[Requirement]
Transcribe the data below verbatim from the line with "Fort Myers (817, 2257)" to the line with "Reviews (809, 2198)". Include both of those lines.

Given information section start

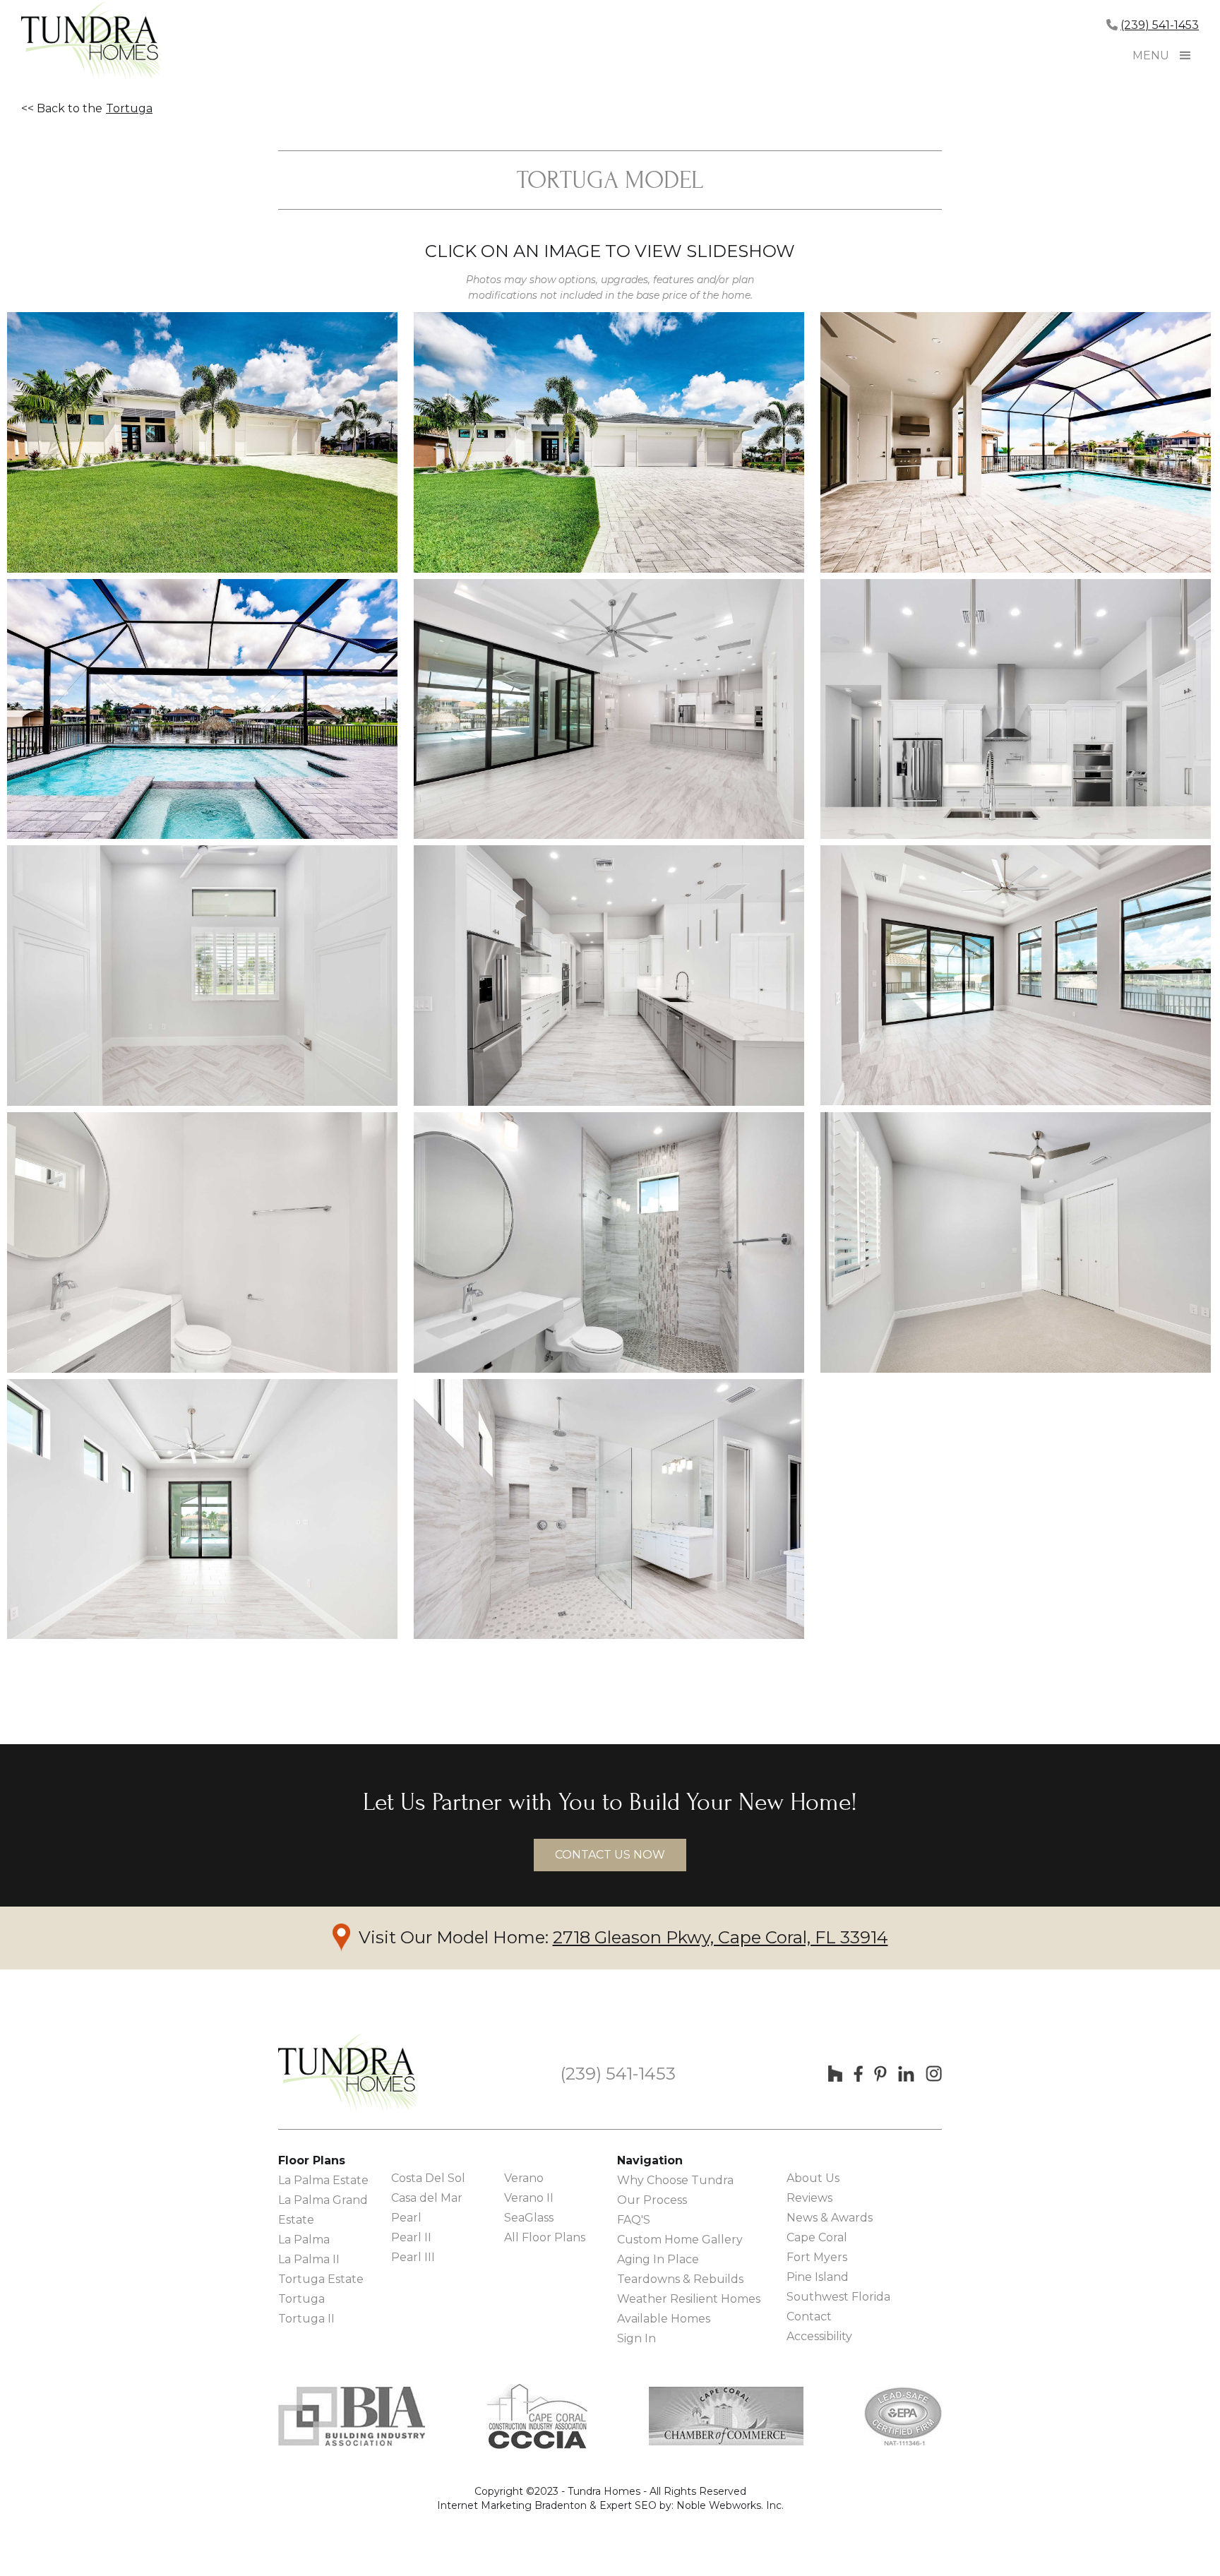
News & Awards (830, 2217)
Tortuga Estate (321, 2279)
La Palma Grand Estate (323, 2209)
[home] (91, 42)
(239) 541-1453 (1159, 25)
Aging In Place (658, 2259)
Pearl (406, 2217)
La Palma (304, 2239)
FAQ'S (633, 2219)
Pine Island (818, 2277)
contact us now (610, 1854)
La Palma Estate (323, 2180)
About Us (813, 2178)
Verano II (529, 2198)
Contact (809, 2316)
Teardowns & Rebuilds (680, 2279)
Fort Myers (817, 2257)
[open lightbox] (202, 442)
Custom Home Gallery (680, 2239)
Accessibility (819, 2336)
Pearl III (413, 2257)
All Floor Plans (544, 2237)
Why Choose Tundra (675, 2180)
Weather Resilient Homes (688, 2299)
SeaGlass (529, 2217)
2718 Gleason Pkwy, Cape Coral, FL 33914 (720, 1937)
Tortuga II (306, 2318)
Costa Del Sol (428, 2178)
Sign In (636, 2338)
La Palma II (309, 2259)
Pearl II (411, 2237)
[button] (1185, 55)
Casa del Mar (426, 2198)
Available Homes (663, 2318)
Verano (524, 2178)
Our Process (652, 2200)
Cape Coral (817, 2237)
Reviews (809, 2198)
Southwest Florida (838, 2296)
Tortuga (129, 108)
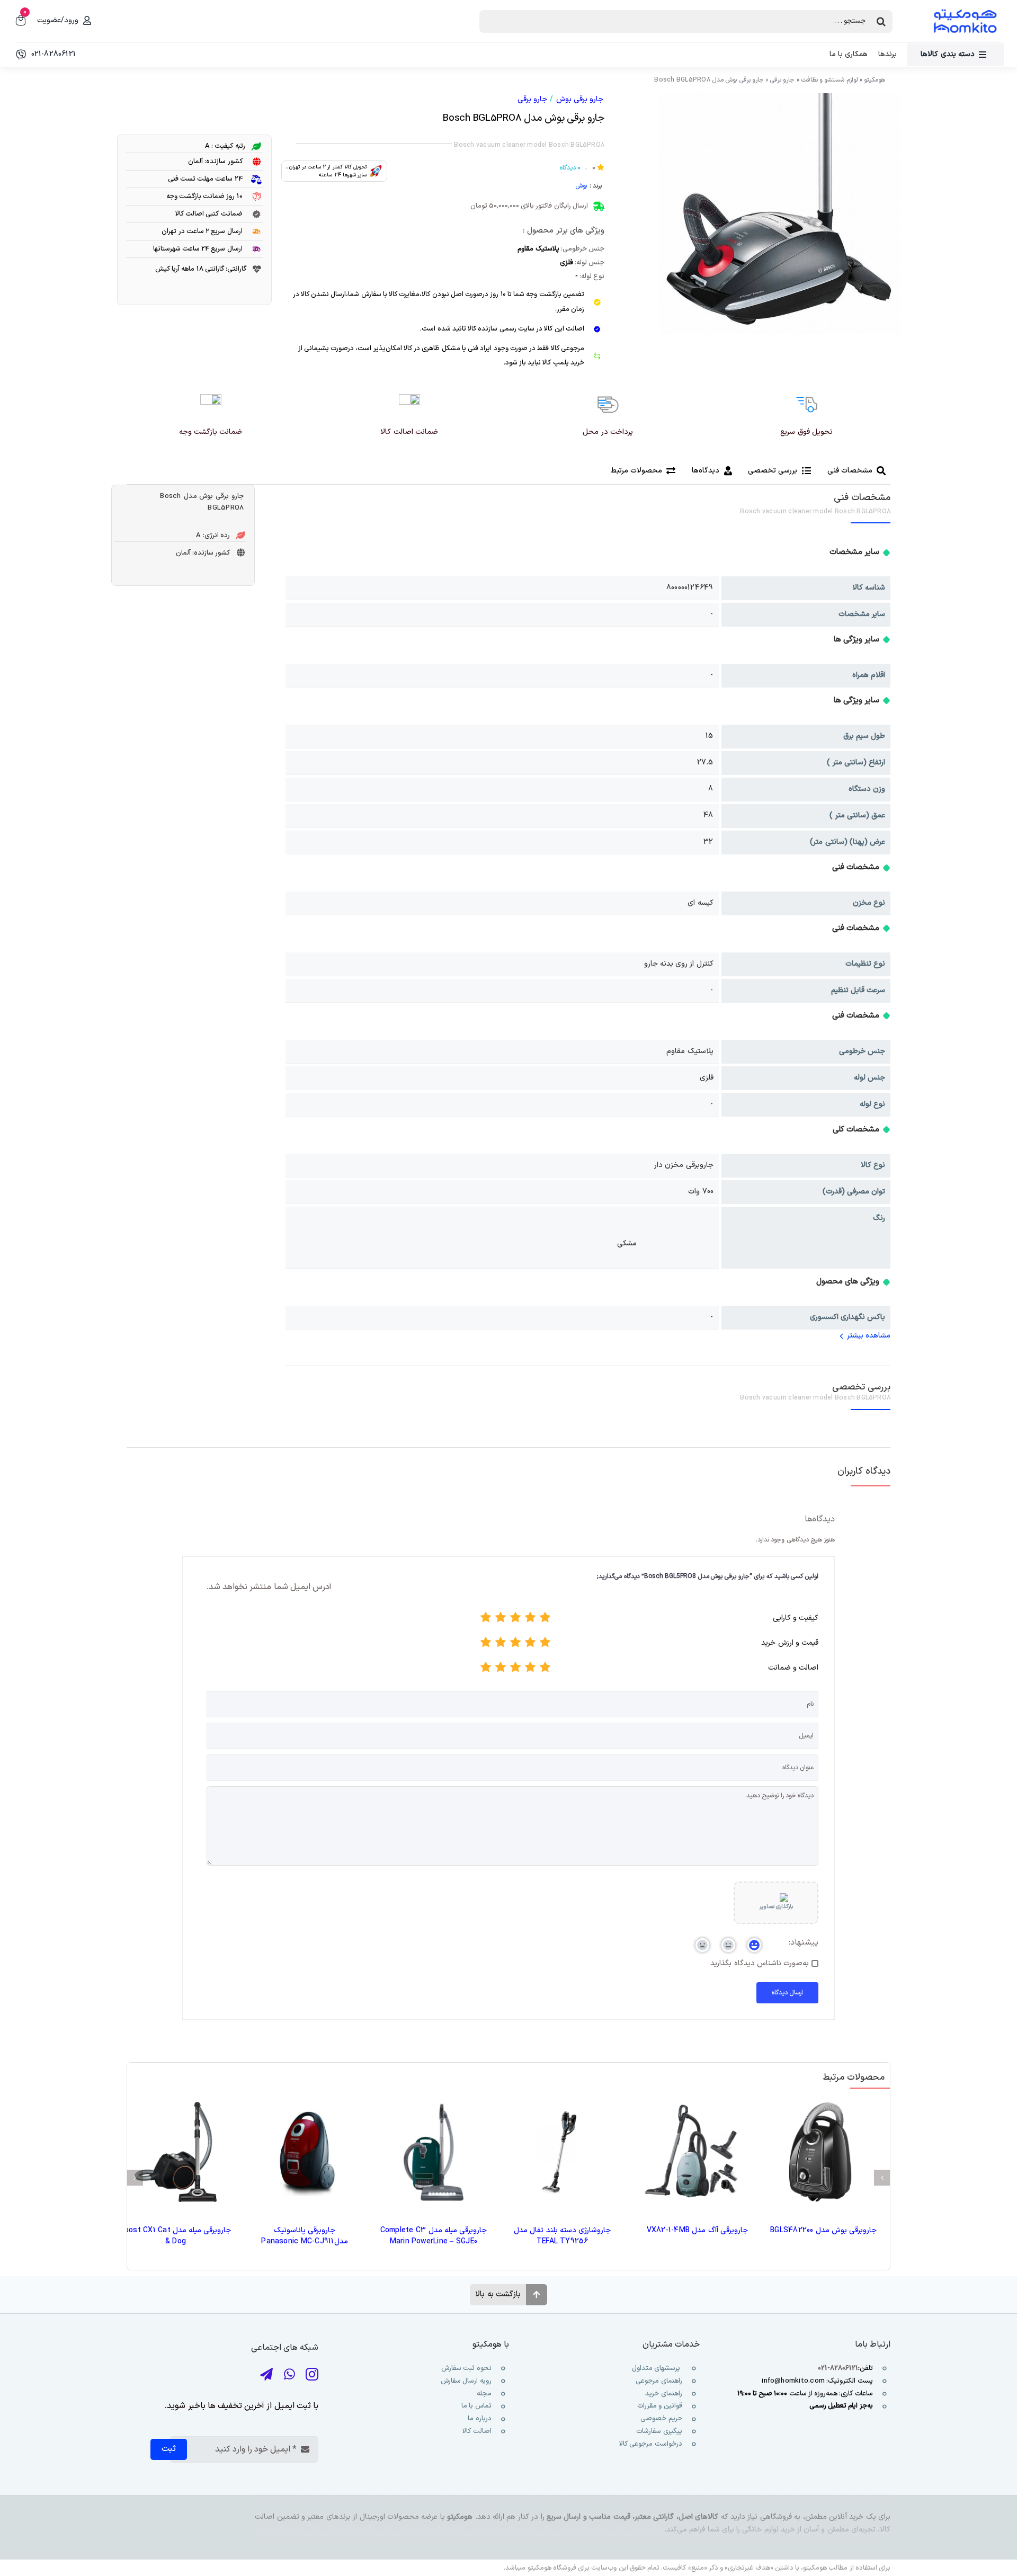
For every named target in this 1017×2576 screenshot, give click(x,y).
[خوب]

Given information section end

[Task response]
Fort Myers (817, 2257)
[open lightbox] (202, 442)
Custom Home Gallery (680, 2239)
Accessibility (819, 2336)
Pearl III (413, 2257)
All Floor Plans (544, 2237)
Why Choose Tundra (675, 2180)
Weather Resilient Homes (688, 2299)
SeaGlass (529, 2217)
2718 Gleason Pkwy, Cape Coral, FL 33914 (720, 1937)
Tortuga II (306, 2318)
Costa Del Sol (428, 2178)
Sign In (636, 2338)
La Palma II (309, 2259)
Pearl II (411, 2237)
[button] (1185, 55)
Casa del Mar (426, 2198)
Available Homes (663, 2318)
Verano (524, 2178)
Our Process (652, 2200)
Cape Coral (817, 2237)
Reviews (809, 2198)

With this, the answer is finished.